Portland, Ore. -- As chip dimensions shrink, picometer variability among nanoscale dimensions and the uneven distribution of dopants stand in the way of further miniaturization. Use of a precisely designed organic molecule as the memory storage element could provide one solution, because the molecules could be mass-produced to be identical.
Recently, the IBM Research Laboratory (Zurich, Switzerland) demonstrated one such molecule, which it claims can be electrically programmed to store a bit in two bistable states.
"For further miniaturization, variability is becoming an issue: Dimensions, and thus electrical characteristics, may vary from transistor to transistor," said Heike Riel, lead researcher at IBM's Zurich Research Laboratory. "However, molecules have the advantage that they are fabricated by chemical synthesis and hence can all be made identical."
To get a leg up on molecular-scale memory devices, IBM demonstrated how identical molecules could solve the miniaturization problem for future memory chips beyond the self-proclaimed "end" of the International Technology Roadmap of Semiconductors (ITRS), expected in about 16 years.
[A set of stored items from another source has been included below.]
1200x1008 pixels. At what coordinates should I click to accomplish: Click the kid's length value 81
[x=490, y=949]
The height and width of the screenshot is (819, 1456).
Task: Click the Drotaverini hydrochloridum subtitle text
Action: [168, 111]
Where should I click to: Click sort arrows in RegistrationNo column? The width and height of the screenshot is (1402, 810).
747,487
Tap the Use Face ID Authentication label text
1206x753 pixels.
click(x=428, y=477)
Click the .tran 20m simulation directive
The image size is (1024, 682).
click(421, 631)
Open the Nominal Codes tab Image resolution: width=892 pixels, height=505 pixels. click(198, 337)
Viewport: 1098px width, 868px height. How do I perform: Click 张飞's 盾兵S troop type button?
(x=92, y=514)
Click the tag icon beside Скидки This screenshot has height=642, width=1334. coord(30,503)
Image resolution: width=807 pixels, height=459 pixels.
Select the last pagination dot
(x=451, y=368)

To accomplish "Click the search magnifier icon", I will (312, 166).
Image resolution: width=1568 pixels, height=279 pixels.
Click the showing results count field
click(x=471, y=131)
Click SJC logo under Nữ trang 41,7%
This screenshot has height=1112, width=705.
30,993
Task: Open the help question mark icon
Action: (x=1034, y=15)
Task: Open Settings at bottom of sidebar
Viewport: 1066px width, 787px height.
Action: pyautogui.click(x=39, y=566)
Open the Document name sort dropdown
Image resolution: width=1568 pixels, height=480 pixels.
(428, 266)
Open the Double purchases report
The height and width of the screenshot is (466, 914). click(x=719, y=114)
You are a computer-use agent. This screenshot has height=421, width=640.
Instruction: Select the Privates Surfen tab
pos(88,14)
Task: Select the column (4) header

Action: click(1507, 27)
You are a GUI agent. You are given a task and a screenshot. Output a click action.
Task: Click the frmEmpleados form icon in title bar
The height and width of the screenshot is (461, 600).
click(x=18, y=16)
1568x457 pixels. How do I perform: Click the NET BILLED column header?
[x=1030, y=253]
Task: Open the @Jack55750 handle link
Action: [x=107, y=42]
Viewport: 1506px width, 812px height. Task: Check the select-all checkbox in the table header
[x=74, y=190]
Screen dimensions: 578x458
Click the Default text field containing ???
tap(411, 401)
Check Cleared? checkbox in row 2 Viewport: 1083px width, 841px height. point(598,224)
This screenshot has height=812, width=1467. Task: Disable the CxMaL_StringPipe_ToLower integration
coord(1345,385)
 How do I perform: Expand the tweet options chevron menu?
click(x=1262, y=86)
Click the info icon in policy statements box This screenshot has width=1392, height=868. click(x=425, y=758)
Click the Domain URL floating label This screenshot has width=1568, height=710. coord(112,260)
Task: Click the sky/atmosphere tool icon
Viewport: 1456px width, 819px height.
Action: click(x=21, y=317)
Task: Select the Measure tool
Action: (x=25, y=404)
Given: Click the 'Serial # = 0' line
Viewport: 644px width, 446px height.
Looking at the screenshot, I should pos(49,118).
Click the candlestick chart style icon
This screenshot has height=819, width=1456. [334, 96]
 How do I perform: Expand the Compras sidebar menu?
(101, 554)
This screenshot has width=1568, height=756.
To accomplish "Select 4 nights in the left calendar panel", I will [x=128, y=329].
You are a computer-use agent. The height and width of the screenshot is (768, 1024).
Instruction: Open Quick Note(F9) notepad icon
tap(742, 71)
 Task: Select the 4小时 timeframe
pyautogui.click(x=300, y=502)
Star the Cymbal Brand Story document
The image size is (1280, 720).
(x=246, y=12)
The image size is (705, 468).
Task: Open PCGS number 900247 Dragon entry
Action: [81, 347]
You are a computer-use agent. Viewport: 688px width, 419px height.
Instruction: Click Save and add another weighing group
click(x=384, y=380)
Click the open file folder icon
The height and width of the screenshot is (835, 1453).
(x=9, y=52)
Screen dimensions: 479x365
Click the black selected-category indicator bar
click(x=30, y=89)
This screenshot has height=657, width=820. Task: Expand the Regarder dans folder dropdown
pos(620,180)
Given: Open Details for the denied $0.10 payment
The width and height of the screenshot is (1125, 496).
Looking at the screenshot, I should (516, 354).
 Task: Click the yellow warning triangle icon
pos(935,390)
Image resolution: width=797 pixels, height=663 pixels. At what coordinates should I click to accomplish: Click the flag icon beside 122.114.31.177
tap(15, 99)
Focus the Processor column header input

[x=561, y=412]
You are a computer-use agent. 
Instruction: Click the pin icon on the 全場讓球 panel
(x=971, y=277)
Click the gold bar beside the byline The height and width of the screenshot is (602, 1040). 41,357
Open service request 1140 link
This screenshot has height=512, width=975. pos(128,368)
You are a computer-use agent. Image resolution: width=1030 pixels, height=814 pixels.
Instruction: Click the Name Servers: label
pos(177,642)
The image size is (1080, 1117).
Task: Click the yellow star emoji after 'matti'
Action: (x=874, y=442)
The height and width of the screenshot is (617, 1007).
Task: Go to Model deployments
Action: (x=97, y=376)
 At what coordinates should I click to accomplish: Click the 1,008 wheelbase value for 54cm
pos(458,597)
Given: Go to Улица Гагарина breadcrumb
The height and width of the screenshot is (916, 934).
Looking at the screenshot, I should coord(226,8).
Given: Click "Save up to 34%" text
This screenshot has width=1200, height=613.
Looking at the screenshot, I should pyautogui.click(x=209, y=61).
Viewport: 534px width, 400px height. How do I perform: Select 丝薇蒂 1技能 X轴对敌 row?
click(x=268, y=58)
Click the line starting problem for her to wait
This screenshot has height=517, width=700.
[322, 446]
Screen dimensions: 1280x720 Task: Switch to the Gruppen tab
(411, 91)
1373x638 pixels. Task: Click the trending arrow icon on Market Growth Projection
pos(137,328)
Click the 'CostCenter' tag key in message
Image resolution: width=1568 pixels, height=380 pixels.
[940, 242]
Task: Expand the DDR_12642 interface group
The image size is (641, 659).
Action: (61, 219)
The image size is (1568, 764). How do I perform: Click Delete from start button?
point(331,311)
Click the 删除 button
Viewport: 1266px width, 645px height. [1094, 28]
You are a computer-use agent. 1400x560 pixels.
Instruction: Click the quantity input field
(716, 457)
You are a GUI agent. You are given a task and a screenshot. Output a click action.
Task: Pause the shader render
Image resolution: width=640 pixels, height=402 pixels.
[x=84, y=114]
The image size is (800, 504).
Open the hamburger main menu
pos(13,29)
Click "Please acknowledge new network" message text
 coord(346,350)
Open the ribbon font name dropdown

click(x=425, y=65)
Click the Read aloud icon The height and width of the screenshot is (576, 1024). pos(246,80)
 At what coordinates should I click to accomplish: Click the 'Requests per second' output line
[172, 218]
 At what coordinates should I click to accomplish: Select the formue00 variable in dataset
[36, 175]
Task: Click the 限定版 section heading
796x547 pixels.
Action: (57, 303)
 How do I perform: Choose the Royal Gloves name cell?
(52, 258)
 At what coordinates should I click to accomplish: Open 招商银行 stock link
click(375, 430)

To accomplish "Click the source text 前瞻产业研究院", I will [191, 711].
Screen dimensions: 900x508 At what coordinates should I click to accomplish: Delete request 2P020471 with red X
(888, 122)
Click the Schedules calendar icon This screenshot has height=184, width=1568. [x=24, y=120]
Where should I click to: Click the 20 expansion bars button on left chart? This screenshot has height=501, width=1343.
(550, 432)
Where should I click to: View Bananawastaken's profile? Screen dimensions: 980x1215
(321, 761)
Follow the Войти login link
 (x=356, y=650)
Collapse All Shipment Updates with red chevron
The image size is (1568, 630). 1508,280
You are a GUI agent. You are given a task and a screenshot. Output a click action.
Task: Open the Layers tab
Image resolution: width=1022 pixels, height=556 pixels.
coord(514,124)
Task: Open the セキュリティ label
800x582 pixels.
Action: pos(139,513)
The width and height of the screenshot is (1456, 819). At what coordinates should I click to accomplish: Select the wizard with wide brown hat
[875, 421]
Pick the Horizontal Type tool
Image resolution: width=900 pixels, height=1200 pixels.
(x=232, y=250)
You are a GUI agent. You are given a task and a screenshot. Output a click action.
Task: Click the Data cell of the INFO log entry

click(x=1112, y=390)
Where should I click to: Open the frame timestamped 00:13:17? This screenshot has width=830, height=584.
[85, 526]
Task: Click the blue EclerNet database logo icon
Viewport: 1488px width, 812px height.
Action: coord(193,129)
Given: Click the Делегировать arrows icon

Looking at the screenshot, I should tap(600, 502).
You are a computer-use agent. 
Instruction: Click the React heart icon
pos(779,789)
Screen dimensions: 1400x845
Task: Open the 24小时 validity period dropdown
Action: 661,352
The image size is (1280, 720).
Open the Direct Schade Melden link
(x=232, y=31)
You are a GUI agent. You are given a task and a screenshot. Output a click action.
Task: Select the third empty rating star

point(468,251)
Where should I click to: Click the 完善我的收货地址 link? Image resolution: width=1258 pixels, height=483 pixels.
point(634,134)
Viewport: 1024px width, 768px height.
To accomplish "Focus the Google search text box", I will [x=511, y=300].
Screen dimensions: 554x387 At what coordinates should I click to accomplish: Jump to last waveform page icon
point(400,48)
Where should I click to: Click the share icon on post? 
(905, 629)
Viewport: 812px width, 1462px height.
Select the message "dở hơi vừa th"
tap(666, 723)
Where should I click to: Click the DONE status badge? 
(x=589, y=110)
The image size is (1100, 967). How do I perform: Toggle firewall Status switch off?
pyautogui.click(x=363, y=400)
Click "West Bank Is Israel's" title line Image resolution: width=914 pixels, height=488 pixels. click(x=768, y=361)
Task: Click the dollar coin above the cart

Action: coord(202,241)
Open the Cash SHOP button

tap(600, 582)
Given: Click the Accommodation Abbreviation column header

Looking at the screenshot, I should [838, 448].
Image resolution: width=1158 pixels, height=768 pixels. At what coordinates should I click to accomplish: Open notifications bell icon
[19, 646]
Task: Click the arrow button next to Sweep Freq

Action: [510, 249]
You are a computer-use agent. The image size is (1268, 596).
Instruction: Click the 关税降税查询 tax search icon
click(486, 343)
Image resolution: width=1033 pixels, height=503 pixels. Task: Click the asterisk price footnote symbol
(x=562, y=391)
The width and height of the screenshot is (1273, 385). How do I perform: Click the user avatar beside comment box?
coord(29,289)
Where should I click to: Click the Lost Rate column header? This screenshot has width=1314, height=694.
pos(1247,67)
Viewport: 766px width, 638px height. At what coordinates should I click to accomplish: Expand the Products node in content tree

By showing that a single organic molecule (bipyridyl-dinitro oligophenylene-ethynylene dithiol, or BPDN-DT), com- posed of just a few atoms of nitrogen and oxygen, can store a bit of information in a bistable state, IBM hopes to energize EEs worldwide to pursue molecular-scale memory devices.
"The goal of our experiment was to demonstrate that the switching effect observed in the molecule is truly of molecular origin," said Riel, who received last year's Applied Physics Award of the Swiss Physical Society for her work on organic LEDs. "In general, our goal is to investigate and understand the charge-carrier transport through molecular junctions--that is, to correlate the materials chemistry and function of various organic molecules."
The team, which included fellow IBM researcher Emanuel Lörtscher, connected two gold electrodes to a single organic molecule that had been custom-designed for the work by Jim Tour and his group at Rice University (Houston, Texas).
Starting with the molecule in the "off" state, a write pulse of 1.6 volts switched the molecule to its "on" state, which was read out using a 1.1-V pulse. The molecule was then switched back to the "off" state by an erase pulse of –1.6 V. Both the "off" (binary 0) and the "on" (binary 1) states were stable and nondestructive during readouts. The researchers carefully characterized more than 500 stable cycles with switching times in the microsecond range and memory retention of about 30 seconds (in contrast, DRAM has only milliseconds of memory retention before needing to be refreshed).
Mechanically controllable break junction formation (bottom image) yields electrodes that trap the switching molecule (top).
IBM used the mechanically controllable break-junction (MCBJ) technique to connect gold electrodes to the single organic molecule. MCBJ was invented in 1985 at the National Bureau of Standards (now the National Institute of Standards and Technology), which used the technique to elucidate the functioning of tunneling junctions. In the 1990s, the University of Leiden used MCBJ to investigate metal-to-metal junctions.
In resurrecting the MCBJ technique for the single-molecule memory prototype, Riel said, the IBM team "automated and refined it to perform our statistical measurements, which was crucial for investigating single molecules."
The MCBJ technique stretches a thin film of metal (gold in the IBM experiment) by flexing its substrate. The metal film is fabricated in such a way that it harbors a small bridge. Flexing the substrate elongates the molecules of the bridge until only a single atom remains. At that point the bridge breaks, leaving two closely spaced electrodes.
The IBM researchers then adjusted the distance between the electrodes with sub-picometer accuracy by flexing the substrate further. Next the researchers deposited a monolayer of organic memory molecules, just one of which would fit into the gap sized to accommodate the selected organic molecule (typically, just 1.5 nanometers in length). Using this method, the team of researchers was able to insert a single organic molecule between the electrodes with about 50 percent yield.
The researchers tested two molecules--BPDN-DT and a reference molecule of bipyridyl oligophenylene- ethy nylene dithiol (BPDT), which did not switch--to demonstrate that it was indeed the construction of its BPDN-DT molecule, and not tunneling between the electrodes, that had induced the switching.
For the future, the IBM team hopes to increase its yield from 50 percent, then begin fully characterizing the switching phenomenon in hopes of elucidating the mechanism causing it.
"Possible reasons for switching could be conformational change, trapping of charges on the molecule or tilting," said Riel.
Higher temps a goal
The team also aims to increase the operating temperature beyond the frosty 100 Kelvin (–279°F or –173°C) at which the current molecular device was operated. Switching can be observed at room temperature today, but the junction becomes unstable after a few switching cycles because of metal migration during high-electric fields from the increased mobility of the gold electrodes' atoms at room temperature.
Future experiments will also characterize the bit retention times and switching dynamics as a function of temperature.